--- Task description ---
Give again, word for word, each line from the top of the listing through the line that holds "Toggle the Remove".
=== Dataset content ===
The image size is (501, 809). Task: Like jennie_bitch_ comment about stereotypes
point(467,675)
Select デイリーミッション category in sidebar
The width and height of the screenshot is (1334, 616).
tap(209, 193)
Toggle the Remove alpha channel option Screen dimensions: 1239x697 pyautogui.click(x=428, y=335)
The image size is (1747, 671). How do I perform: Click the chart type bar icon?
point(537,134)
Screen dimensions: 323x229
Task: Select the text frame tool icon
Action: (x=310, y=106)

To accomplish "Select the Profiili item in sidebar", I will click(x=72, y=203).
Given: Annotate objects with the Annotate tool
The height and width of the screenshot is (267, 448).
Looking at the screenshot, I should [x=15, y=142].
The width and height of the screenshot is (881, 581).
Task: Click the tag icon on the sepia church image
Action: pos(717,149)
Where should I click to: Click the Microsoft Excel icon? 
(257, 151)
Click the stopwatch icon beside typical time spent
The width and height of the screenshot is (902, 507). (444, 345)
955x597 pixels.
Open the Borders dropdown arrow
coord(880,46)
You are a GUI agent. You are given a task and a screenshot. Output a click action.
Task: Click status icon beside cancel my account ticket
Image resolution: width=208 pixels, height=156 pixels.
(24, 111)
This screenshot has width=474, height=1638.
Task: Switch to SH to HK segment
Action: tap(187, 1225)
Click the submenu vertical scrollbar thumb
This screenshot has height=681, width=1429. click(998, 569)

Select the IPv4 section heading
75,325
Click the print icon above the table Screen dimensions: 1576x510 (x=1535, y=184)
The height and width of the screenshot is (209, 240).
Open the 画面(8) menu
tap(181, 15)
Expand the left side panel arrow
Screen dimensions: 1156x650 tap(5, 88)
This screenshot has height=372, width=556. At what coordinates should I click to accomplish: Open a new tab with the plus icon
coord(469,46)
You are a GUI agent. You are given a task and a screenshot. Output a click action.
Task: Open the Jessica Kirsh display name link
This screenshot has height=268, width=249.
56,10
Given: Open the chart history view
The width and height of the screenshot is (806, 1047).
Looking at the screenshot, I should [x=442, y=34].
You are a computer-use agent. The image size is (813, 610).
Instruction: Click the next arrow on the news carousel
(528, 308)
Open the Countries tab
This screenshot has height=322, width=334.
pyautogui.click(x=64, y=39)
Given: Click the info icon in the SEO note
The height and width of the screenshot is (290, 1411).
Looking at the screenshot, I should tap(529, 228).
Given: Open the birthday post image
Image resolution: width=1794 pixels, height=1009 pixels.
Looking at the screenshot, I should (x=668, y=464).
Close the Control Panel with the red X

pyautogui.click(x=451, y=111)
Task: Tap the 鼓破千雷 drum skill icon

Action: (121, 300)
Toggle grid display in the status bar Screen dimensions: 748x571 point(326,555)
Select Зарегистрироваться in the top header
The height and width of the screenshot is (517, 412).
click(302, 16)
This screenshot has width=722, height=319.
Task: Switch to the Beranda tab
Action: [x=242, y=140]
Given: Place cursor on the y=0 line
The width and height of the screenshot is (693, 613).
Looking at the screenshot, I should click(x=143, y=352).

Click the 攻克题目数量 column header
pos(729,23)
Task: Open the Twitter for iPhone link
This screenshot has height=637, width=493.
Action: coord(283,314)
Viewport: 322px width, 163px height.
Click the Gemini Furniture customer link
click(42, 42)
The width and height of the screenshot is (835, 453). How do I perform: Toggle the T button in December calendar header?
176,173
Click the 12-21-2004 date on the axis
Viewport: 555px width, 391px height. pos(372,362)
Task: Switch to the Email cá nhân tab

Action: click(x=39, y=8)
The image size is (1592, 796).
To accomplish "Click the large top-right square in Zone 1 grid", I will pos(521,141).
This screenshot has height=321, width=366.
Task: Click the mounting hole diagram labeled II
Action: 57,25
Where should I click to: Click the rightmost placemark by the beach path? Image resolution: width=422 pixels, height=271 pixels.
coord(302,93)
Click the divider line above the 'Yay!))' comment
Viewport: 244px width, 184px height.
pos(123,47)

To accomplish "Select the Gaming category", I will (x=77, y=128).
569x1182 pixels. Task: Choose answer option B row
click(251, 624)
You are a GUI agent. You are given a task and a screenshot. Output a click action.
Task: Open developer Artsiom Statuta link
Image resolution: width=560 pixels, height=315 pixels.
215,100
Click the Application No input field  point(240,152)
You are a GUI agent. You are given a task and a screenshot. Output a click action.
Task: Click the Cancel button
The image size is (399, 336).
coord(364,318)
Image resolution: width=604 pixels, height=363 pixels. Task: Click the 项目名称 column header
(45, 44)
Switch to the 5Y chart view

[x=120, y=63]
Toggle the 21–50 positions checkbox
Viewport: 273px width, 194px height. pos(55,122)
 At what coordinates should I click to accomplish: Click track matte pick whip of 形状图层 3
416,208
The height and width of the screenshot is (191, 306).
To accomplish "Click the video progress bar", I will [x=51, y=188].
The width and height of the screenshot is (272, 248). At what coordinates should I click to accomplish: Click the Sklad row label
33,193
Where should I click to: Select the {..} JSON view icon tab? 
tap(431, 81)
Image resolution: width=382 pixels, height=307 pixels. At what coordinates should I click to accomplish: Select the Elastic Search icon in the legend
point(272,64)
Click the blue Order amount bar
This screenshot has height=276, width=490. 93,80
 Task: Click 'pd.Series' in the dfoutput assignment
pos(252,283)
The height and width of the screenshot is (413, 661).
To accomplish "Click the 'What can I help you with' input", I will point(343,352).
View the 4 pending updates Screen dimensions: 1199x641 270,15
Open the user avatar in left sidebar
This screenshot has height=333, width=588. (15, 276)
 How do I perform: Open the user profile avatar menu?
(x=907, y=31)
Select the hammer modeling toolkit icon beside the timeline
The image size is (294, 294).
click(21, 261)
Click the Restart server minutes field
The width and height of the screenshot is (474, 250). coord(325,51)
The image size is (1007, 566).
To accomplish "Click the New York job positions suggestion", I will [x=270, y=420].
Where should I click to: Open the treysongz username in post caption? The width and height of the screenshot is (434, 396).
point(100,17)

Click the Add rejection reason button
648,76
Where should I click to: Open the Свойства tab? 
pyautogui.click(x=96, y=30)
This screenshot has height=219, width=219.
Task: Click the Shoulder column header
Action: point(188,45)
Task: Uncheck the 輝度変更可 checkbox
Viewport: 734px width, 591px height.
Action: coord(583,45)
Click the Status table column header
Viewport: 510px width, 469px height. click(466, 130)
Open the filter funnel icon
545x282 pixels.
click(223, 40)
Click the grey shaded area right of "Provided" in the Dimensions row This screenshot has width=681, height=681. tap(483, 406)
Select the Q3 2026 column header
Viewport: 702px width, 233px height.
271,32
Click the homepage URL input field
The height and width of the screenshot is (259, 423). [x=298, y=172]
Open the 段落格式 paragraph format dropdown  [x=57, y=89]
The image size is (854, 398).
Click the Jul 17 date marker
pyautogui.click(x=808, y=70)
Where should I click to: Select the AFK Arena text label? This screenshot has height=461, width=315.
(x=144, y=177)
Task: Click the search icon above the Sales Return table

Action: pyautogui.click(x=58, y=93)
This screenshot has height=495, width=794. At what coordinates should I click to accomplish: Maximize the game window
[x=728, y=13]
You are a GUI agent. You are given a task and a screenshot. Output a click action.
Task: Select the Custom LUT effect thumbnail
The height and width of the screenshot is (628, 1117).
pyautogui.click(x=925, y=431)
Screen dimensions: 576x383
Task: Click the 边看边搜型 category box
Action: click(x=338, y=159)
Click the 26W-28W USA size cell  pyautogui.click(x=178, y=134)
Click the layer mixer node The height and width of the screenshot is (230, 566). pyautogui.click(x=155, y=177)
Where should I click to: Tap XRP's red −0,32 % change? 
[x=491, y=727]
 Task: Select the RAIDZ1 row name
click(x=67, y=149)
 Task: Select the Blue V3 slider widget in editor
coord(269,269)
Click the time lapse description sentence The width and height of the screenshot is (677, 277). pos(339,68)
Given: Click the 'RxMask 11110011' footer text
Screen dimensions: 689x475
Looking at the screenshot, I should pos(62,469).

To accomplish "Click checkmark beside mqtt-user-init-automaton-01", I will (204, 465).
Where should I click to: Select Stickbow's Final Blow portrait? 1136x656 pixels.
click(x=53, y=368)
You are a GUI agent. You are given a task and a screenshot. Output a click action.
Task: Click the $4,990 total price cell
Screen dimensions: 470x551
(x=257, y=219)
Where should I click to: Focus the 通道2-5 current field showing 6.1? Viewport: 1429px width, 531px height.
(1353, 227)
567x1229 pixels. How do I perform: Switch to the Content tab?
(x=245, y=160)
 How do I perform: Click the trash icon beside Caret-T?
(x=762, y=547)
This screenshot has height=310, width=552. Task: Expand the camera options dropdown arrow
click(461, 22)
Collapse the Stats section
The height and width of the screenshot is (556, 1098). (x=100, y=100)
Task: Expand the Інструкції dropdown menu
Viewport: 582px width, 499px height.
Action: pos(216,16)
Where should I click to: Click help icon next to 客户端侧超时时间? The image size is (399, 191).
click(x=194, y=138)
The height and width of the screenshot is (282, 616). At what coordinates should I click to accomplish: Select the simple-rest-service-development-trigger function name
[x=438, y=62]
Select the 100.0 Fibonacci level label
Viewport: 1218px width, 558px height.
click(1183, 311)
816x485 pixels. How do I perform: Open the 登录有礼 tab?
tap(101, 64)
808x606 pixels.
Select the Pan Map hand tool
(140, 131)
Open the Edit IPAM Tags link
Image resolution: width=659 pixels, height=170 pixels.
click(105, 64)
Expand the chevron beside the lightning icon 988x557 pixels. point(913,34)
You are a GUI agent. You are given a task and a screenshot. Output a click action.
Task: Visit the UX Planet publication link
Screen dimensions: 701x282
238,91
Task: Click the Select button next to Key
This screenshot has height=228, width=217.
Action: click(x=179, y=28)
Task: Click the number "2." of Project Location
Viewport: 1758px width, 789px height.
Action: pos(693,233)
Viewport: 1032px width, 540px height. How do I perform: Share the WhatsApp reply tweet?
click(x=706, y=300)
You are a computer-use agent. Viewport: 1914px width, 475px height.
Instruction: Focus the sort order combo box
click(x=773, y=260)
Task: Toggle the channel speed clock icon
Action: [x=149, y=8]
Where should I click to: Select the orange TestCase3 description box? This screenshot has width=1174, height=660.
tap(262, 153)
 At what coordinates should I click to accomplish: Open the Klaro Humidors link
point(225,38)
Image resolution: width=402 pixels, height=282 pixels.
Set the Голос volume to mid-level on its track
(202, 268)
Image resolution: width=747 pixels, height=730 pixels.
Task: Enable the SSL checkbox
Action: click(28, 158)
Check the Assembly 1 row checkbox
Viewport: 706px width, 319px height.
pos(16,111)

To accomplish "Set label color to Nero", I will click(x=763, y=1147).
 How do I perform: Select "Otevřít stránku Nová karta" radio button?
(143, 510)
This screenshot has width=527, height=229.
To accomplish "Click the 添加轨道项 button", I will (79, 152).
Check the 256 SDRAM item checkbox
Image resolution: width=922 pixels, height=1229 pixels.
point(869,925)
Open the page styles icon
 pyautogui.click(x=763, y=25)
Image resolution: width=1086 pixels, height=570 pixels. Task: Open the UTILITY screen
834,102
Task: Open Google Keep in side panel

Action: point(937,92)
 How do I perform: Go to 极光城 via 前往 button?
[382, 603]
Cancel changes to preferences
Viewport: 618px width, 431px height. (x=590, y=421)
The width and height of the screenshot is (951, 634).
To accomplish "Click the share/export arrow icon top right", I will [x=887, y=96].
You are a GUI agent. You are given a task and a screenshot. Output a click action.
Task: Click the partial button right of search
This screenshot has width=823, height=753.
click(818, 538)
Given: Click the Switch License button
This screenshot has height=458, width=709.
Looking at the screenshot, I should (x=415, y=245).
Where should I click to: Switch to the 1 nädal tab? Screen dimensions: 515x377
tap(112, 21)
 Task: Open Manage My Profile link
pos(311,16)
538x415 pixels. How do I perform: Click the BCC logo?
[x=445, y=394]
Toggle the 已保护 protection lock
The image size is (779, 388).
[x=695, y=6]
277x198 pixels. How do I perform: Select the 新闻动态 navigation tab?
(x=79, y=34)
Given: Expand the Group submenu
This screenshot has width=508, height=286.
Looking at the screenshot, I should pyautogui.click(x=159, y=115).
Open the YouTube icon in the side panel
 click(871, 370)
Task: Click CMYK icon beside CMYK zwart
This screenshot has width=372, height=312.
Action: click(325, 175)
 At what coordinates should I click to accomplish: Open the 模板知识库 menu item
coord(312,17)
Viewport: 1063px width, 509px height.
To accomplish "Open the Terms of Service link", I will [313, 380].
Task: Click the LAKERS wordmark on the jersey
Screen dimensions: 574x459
===
--- Result of this exercise ---
The image size is (501, 809). Task: Like jennie_bitch_ comment about stereotypes
point(467,675)
Select デイリーミッション category in sidebar
The width and height of the screenshot is (1334, 616).
tap(209, 193)
Toggle the Remove alpha channel option Screen dimensions: 1239x697 pyautogui.click(x=428, y=335)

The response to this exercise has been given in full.